Press
Centre
Media Advisory
UNICEF says clean water is key to building a world truly
fit for children
On the heels of a visit to drought stricken countries
in Southern Africa - UNICEF Executive Director Carol Bellamy
has issued a bold challenge to world leaders attending
the Summit on Sustainable Development in Johannesburg.
Noting that access to clean water can save the lives of
millions of children, Ms. Bellamy called on leaders to
ensure that every school, in every corner of the world,
be equipped with clean water and separate sanitary facilities
for girls and boys by the end of the decade.
Ms.
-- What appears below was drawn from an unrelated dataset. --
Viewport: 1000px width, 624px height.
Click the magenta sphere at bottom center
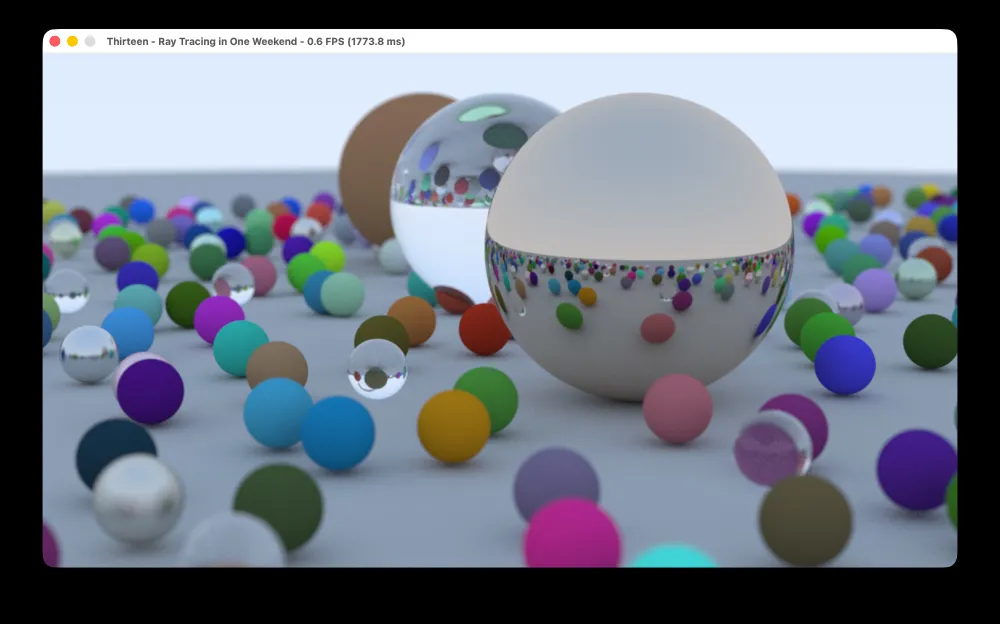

Bellamy, will be hosting a press conference focusing
on why investing in children is a key to sustainable development
and how investing in children is among the most farsighted
decisions world leaders can make to assure sustainable
development.
Who: UNICEF Executive Director, Carol Bellamy
Visumzi Adonis, 10, from Klerksdorp, a mining town in
South Africa.
Justin Geyer, 10, from the Eastern Cape of South Africa.
Hailey Turner, 10, from Merseyside in the United Kingdom.
Where: Main Briefing Room, Sandton Convention
Centre
When: Sunday, September 1 at 13.00
Background: The situation for children globally
continues to remain a challenge:
- 2 million children die every year lacking access
to safe water and proper sanitation
- More than 11 million children die each year from
preventable diseases
- Of the nearly 120 million children not in school
or formal education, the majority are girls; of the
world's nearly 875 million illiterate adults, two thirds
are women.
- A child born today has a 4 out of 10 chance of living
in extreme poverty on less than $1 a day.
- An estimated 11.8 million young people aged 15-24
are living with HIV/AIDS - most of them girls.
As world leaders and thousands of delegates gather to
discuss key issues at the World Summit on Sustainable
Development in Johannesburg, a humanitarian crisis is
unfolding in six countries neighbouring South Africa.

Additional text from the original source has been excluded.